WORK ORDER 1:
Answer these questions about the forum thread about buying PC parts:
(a) To what price did the linked item rise?
(b) What does the i5 10400F lack that the i5 10400 has?
(c) What does the i5 10400F cost on Newegg?
WORK ORDER 2: Reproduce the part of the forum thread about buying PC parts that opens with the words containing "That’s an i3-10100" and closes with "a couple minutes.", renaming "onboard graphics" as "integrated graphics" each time it appears.
WORK ORDER 3: Write what comes next in the forum thread about buying PC parts, picking up after its last sentence.

TEXT FOR ANALYSIS:
********************

Yeah, I got that. Sorry. Was addressing both your point (“check disk information because manufacturers are shady like that”) and EllisDee’s points about HDD/SSD in a single paragraph. Could have been clearer.

Oh man, just since you posted this, that link has increased in price by $50, to $220. I’m finding what looks the same product on TigerDirect for a helluva lot cheaper–is this the same thing? (Edit: just noticed it’s 4 cores instead of 6).

I feel so stupid buying PC parts: I’m always worried there’s some little word in the description (“boxed processor”?) that might completely change what I’m buying.

That’s an i3-10100 which is the budget level CPU in that generation (i5 is typically the mid-range, i7 for power users & gamers and i9 for real enthusiasts)

It’s still the same price at Best Buy and Adorama but both are now out of stock. It’s a couple dollars more at Newegg but also out of stock there as well. Whether any or all of them get new stock in is anyone’s guess.

However, you could get the i5 10400F, which is the same as the i5 10400 except it doesn’t have onboard graphics. It’s nice to have onboard graphics for if the video card dies but meh. You have a video card, you don’t technically need integrated graphics.

pcpartpicker can’t see the one on Newegg but it points to one on Amazon and says it costs $180. However, if you open the link to amazon, it says $185. It almost seems like someone is buying them all up, and that pcpartpicker will update to $185 in a couple minutes.

Here is an i5 10400F on Newegg for $179 with free shipping. You can either wait to see what’s going on – maybe BestBuy gets more stock in next week and you can buy the one with graphics for $165 no harm no foul – or you can snap this one up and call it a $14 “sleep on it” tax.

Weird… usually it’s not a big deal if you have a little bit of overflow, as long as you have non-conductive thermal paste.

********************

DATA:
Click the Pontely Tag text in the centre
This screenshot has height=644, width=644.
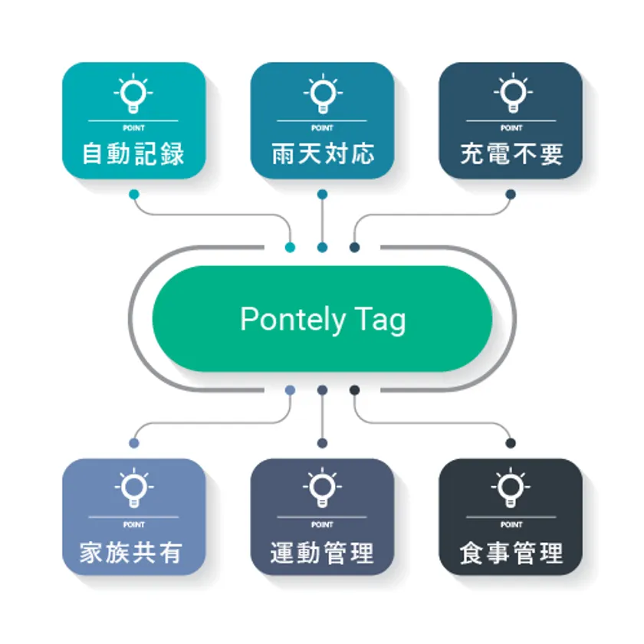point(323,320)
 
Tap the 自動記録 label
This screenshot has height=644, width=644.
point(133,154)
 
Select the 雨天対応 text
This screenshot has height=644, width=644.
point(323,154)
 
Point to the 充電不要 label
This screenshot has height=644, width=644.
point(511,154)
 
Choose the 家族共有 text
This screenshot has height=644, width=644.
point(131,553)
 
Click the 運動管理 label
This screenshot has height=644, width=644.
point(323,553)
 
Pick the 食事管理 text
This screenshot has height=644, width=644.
point(511,553)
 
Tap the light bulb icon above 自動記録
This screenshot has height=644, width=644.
point(133,94)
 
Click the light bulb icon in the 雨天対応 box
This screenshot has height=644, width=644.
point(323,94)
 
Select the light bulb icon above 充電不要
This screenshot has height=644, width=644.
point(513,94)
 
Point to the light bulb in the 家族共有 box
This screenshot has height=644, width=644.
point(134,488)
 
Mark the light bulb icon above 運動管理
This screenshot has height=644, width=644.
point(323,488)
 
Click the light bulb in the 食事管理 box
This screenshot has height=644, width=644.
point(511,488)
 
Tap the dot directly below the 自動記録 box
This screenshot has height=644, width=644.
point(134,194)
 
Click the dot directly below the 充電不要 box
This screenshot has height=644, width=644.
point(511,194)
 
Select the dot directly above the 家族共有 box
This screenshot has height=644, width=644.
point(134,443)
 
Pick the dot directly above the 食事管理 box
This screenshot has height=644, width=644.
point(511,443)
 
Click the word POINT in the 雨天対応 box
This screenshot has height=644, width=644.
point(323,128)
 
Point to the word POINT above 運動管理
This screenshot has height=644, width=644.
point(323,524)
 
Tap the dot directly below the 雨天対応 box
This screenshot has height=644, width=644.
point(323,194)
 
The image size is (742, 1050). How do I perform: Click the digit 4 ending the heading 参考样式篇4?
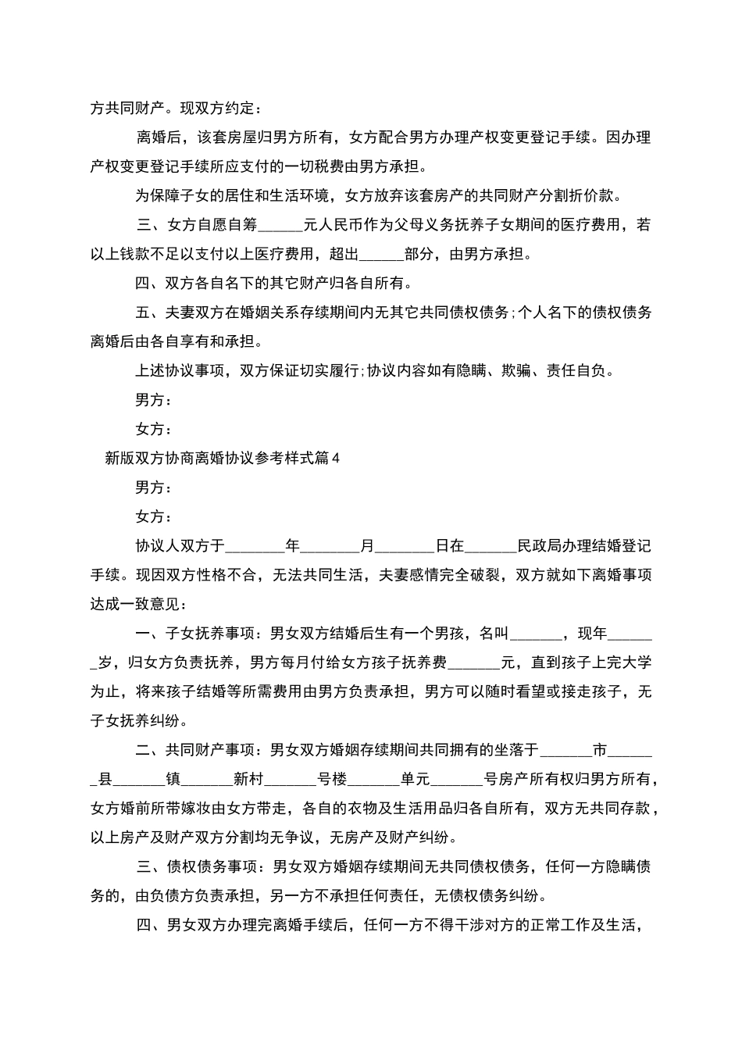(x=337, y=459)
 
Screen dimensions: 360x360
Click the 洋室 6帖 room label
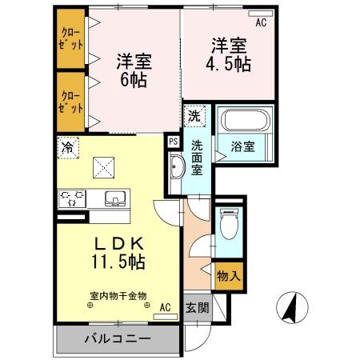click(x=134, y=70)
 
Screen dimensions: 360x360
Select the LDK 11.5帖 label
click(x=120, y=251)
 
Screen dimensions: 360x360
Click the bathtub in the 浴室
click(x=246, y=122)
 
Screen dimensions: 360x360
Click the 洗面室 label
click(x=198, y=156)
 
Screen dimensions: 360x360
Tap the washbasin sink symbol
click(x=177, y=166)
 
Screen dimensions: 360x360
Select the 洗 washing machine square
click(x=194, y=116)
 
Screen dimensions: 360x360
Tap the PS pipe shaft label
click(x=173, y=141)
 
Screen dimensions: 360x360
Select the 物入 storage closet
click(x=228, y=276)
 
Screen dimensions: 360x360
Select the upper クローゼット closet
click(x=70, y=39)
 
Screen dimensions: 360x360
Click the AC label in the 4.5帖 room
click(x=261, y=22)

********************

RESPONSE AREA 1:
(a) $220
(b) Onboard graphics
(c) $179, with free shipping

RESPONSE AREA 2:
That’s an i3-10100 which is the budget level CPU in that generation (i5 is typically the mid-range, i7 for power users & gamers and i9 for real enthusiasts)

It’s still the same price at Best Buy and Adorama but both are now out of stock. It’s a couple dollars more at Newegg but also out of stock there as well. Whether any or all of them get new stock in is anyone’s guess.

However, you could get the i5 10400F, which is the same as the i5 10400 except it doesn’t have integrated graphics. It’s nice to have integrated graphics for if the video card dies but meh. You have a video card, you don’t technically need integrated graphics.

pcpartpicker can’t see the one on Newegg but it points to one on Amazon and says it costs $180. However, if you open the link to amazon, it says $185. It almost seems like someone is buying them all up, and that pcpartpicker will update to $185 in a couple minutes.

RESPONSE AREA 3:
Personally I’ve done it the pea-sized blob in the middle or the “X” method, and can’t say either works better than the other. Nor does the type of paste matter much either; it’s cheap, and the differences don’t matter much. If you have to buy it, you might as well get the good stuff, but use the free stuff if you have it, as the good stuff is still pretty cheap relative to everything else in your rig.

If anyone cares, I’m using Arctic MX-4 that came free with my Arctic Esports Duo 34 cooler. If I had to buy some, I’d probably get the Thermal Grizzly Kryonaut- it’s around $10 for a small tube (1 gm) good enough for a CPU or two, and it’s highly rated, etc…

Sure, but SSDs have gotten so cheap, that you could easily have a few terabytes of SSD storage (even M.2 NVMe) for a few hundred bucks that is orders of magnitude faster than spinning disks of any speed. I mean, I have a couple of terabytes of M.2 NVMe SSD drives, and find myself rarely using the spinning disks except for archival type stuff like old photos and MP3 files and stuff that the speed isn’t very noticeable on.

Not sure if this pcpartpicker item list will link right, but worth a shot:

https://pcpartpicker.com/product/vrhmP6/intel-core-i5-10400f-29-ghz-6-core-processor-bx8070110400f

That’s the i5 10400F listing, which shows it out of stock at Adorama but only $151. Then if you open that Adorama link:

https://www.adorama.com/inbx8110400f.html?sterm=zVR2OsUQOxyLULpwUx0Mo387UkB1ccV3gwPu2I0&utm_source=rflaid912925

It says “temporarily not available, On Backorder, Order now your card won’t be charged until it ships.”

I mean, I kind of want to say to go with this backordered no-graphics one regardless. $151 is a pretty sweet price. But I could understand the impulse to grab the one from Newegg for $179 now for peace of mind.

EDIT: If you open the pcpartpicker link above and scroll down, there’s the cool graph of price change history at various vendors.

Sure. Or three times+ as much HDD space. Or just save 66% of what it cost you. People have different motivations.

Thanks–I clicked that link, saw it on Amazon for the $180 price, and went ahead and got it. I suspect I have an old video card sitting around somewhere in case things go south with my current one.

Okay, one more question, having bought other components: if I currently have a CPU cooler, how necessary is this piece? My current fan is this, which isn’t I suspect any hot shit, but has done the job so far.